The next APS review and revision of the society’s climate statement also stirred controversy before its release in 2015. Steven Koonin, a theoretical physicist at New York University and former BP chief scientist, headed up the review panel, but he resigned when his proposed wording was rejected by the other members. Koonin later published his own statement as an editorial in The Wall Street Journal: “Climate Science is Not Settled,” an idea he expanded on in a book published earlier this year.
Marston said he believes the influence of the climate contrarians in physics is fading, in part because of the strong statements the society has made. “That’s why perhaps some of them fought so hard against the original APS climate statement,” he said.
Since then, the APS has taken a number of steps to put its stated concerns about climate change into action. The society this year organized a campaign urging its members to call and email members of Congress in support of legislation that earlier this year overturned the Trump Administration’s rollback of regulations on the potent greenhouse gas methane.
In 2017, APS became the first U.S. scientific society to publish an inventory of its own greenhouse gas emissions, and it has taken steps to reduce them.

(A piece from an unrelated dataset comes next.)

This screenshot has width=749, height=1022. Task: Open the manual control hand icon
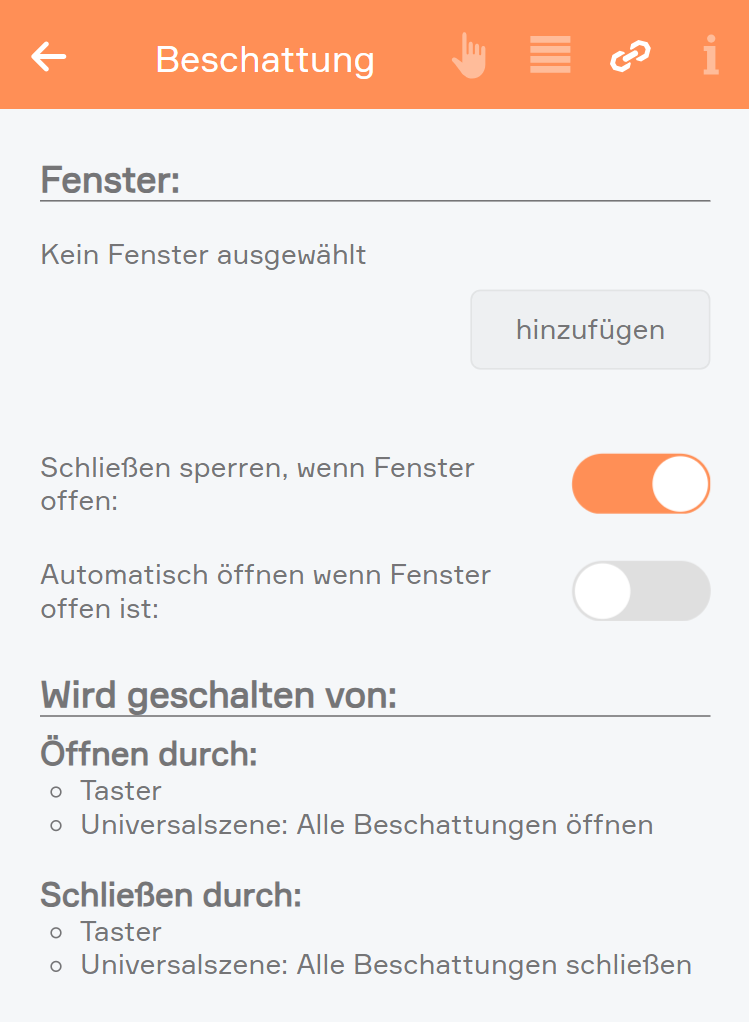469,55
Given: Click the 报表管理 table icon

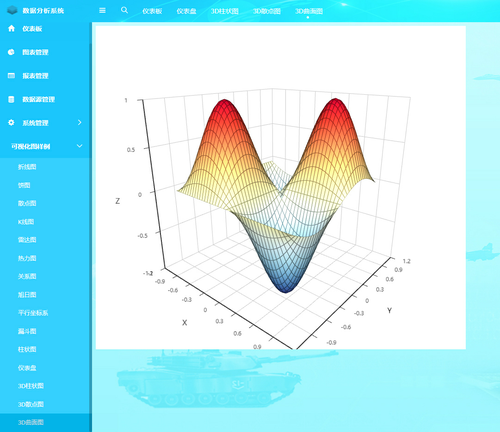Looking at the screenshot, I should [x=11, y=76].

The revised statement is the result of a periodic review process APS has for all of its public policy statements. The APS Panel on Public Affairs drafted the initial revision with input from its energy & environment subcommittee, and circulated the language to the entire membership this past summer for a one-month comment period. The APS is the second-largest organization of physicists in the world, behind Deutsche Physikalische Gesellschaft of Germany.
As in its previous climate change statements, the APS urged sustained research on climate change. But drawing heavily from the scientific assessments of the Intergovernmental Panel on Climate Change in 2018, 2019 and 2021, the society changed its characterization of the remaining uncertainties in climate science. In place of a previous sentence on the scientific challenges in our abilities “to observe, interpret, and project climate changes,” the APS now points to the challenges in our abilities “to project, adapt to, and mitigate anthropogenic climate change”—indicating that the greatest remaining uncertainties pertain to solutions.
Marston said he hopes that the APS statement and the announcement of the Nobel prizes encourage more young physicists to take up research in climate science.
“There are purists who think that if you’re not doing string theory, or quantum many-body physics or something like that, it isn’t real physics, but I don’t agree with that,” said Marston. He pointed, for example, to the intellectual challenge involved in incorporating factors like small-scale air and ocean turbulence into climate models, requiring the science of statistical mechanics, fluid mechanics, radiation theory and more.
The work underway now on such problems builds on the pioneering science honored last month with the Nobel Prize in physics. When Manabe published his work in the 1960s, he was the first researcher to explore the interaction between radiation balance and the vertical transport of air masses due to convection, also taking account of the heat contributed by the water cycle. Today, Marston said, physicists working on climate models are grappling with how to account for processes that take place over areas smaller than one square kilometer, the current resolution of the best models.
After hearing he would share in the Nobel, Manabe told the Associated Press that his work in the 1960s building the first model predicting climate change was “1,000 times” easier than getting the world to do something about it.